Pisgah Crater. Image Source: Department of Geology, California State University, Long Beach.
The rash of volcanic eruptions and large earthquakes have collided with Millennial conspiracy theories, like Godzilla clashing with King Kong. After Haiti, New Zealand, Chile, and Fukushima Japan (just a few of the seismic events that have rattled people, which have awakened worries about the nuclear industry everywhere) nerves are raw about California. About an hour ago, dutchsinse on Youtube posted a video (see it below the jump) claiming that a volcano is erupting in Southern California, at the Pisgah Crater near Barstow. It's a young volcanic crater that last erupted about 2,000 years ago. If you travel on the famous Route 66, you will pass through the Pisgah Crater lava flow field (see a video of this journey below the jump). Adventurous cavers have explored the interiors of the Pisgah lava tubes (see here and here).
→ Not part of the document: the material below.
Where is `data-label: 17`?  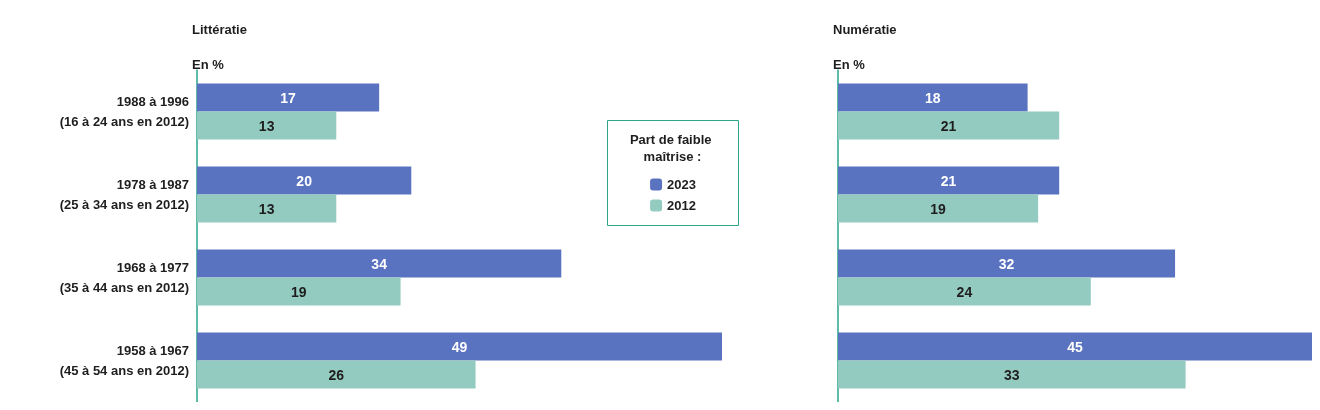
data-label: 17 is located at coordinates (288, 98).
Since there's no evidence of an eruption on the official sites, dutchsinse seems convinced there is a cover-up. In the comments section beneath his post, site visitors are currently arguing whether this eruption is real, and heralds a big California quake - or whether the smoke near Barstow is just a forest fire. Some people think a volcanic eruption is causing the forest fires! This is a great example which demonstrates how abundant Web-driven information can obscure reality.
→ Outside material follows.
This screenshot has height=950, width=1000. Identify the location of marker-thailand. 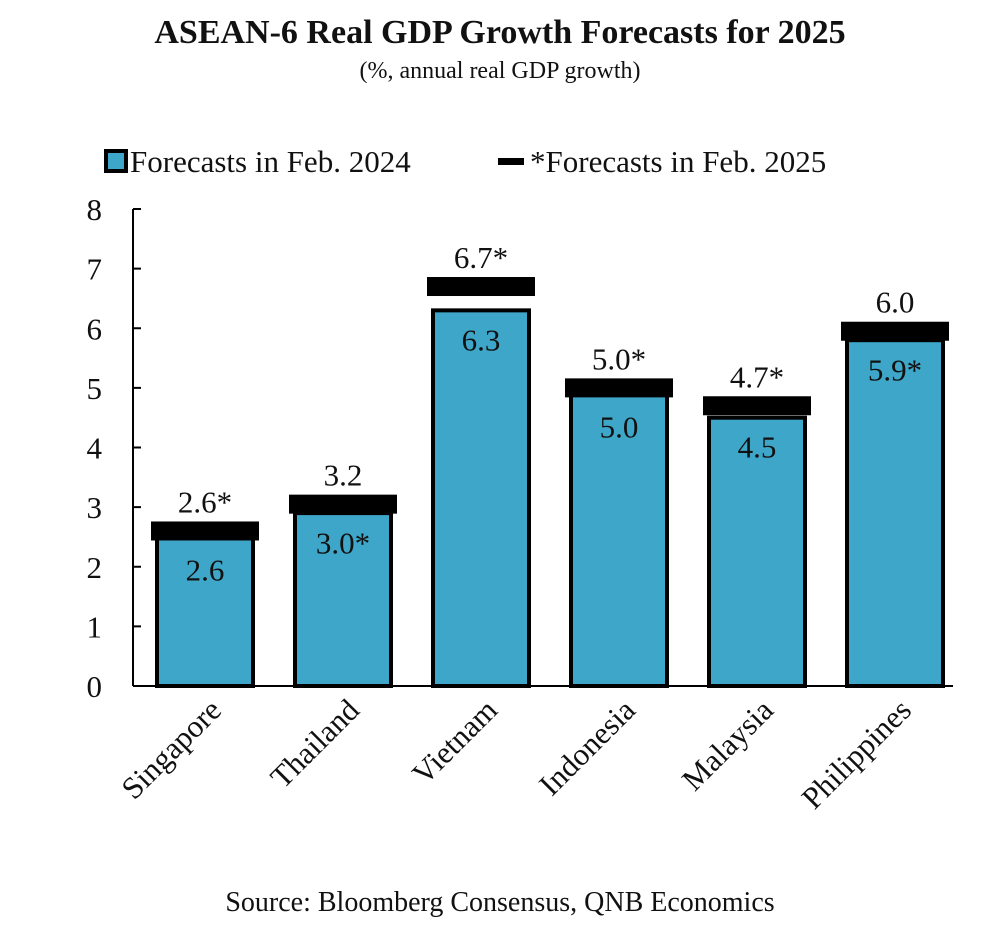
(343, 504).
We have access to massive amounts of information, so much so that it becomes difficult to interpret the information accurately. Dutchsinse may be interpreting this information correctly. For me, the red flag is not the possibility of a Californian seismic event, but the subtext. Beyond the possible volcanic eruption, the vlogger's subtextual question is: why has the event not been reported? Why has the government Website of the US Geological Survey not issued a comment? The mainstream media and government have their problems, but most people still look to them to validate popular interpretations of online and local information. Because there are no common standards or regulations for the tweeting, Facebooking, blogging and vlogging practices of online info junkies (and most would fiercely resist any professionalization), conspiracy theorists tend to dominate topics not covered by official statements on what is happening in the world around us. This is why a wealth of information breeds lack of trust.
UPDATES: Dutchsinse has posted additional videos regarding an FAA aviation warning over this area and he has looked at online government seismic records for the past 24 hours (Hat tip: Before It's News).